Financial Capitalism Operating to Exploit Former Colonies and Undermine Domestic Economy
While the British Empire has gone the way of Rome’s, the same forces are still operating today. The Iraq invasion was really to enable western multinationals to seize Iraq’s state industries, and for the American and Saudi oil industry to seize its oil reserves. They weren’t about bringing it democracy or freeing its citizens. Although our former African colonies are now free, they are still plundered through highly unfair trade agreements. At home manufacturing industry has declined because Thatcherite economics favours the financial sector.
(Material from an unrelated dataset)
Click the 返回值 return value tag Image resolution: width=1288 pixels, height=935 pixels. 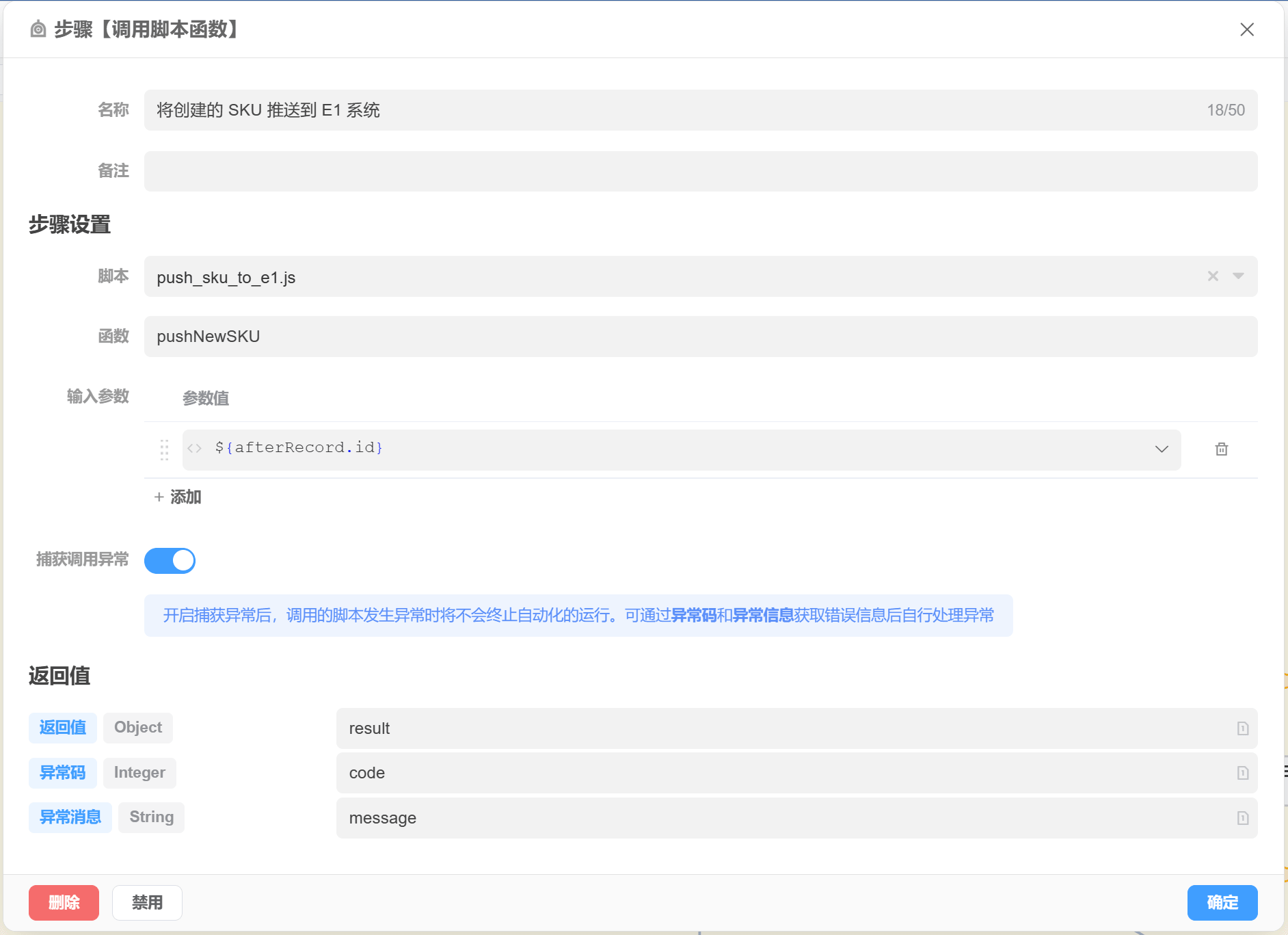[x=63, y=728]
And the immensely rich now hoard their wealth in offshore tax havens or invest it abroad, rather than in domestic industry. Thus denying British industry investment and making millions of domestic workers unemployed. There’s a further parallel in that in the later Roman Empire, the senatorial aristocracy retreated to their estates rather than pay tax, and so the tax burden increasingly fell on the ordinary Roman citizen. This is the same as the way the Tories have given vast tax cuts to the rich, which have ensured that the tax burden must also be increasingly borne by the poor.
Conservatives have also drawn parallels between the fall of the Roman Empire and today’s west. This has mostly been about non-White immigration, which they have compared to the barbarian invasions. But as Hobson’s Imperialism showed, capitalism and imperialism were connected and together responsible for Rome’s decline and fall.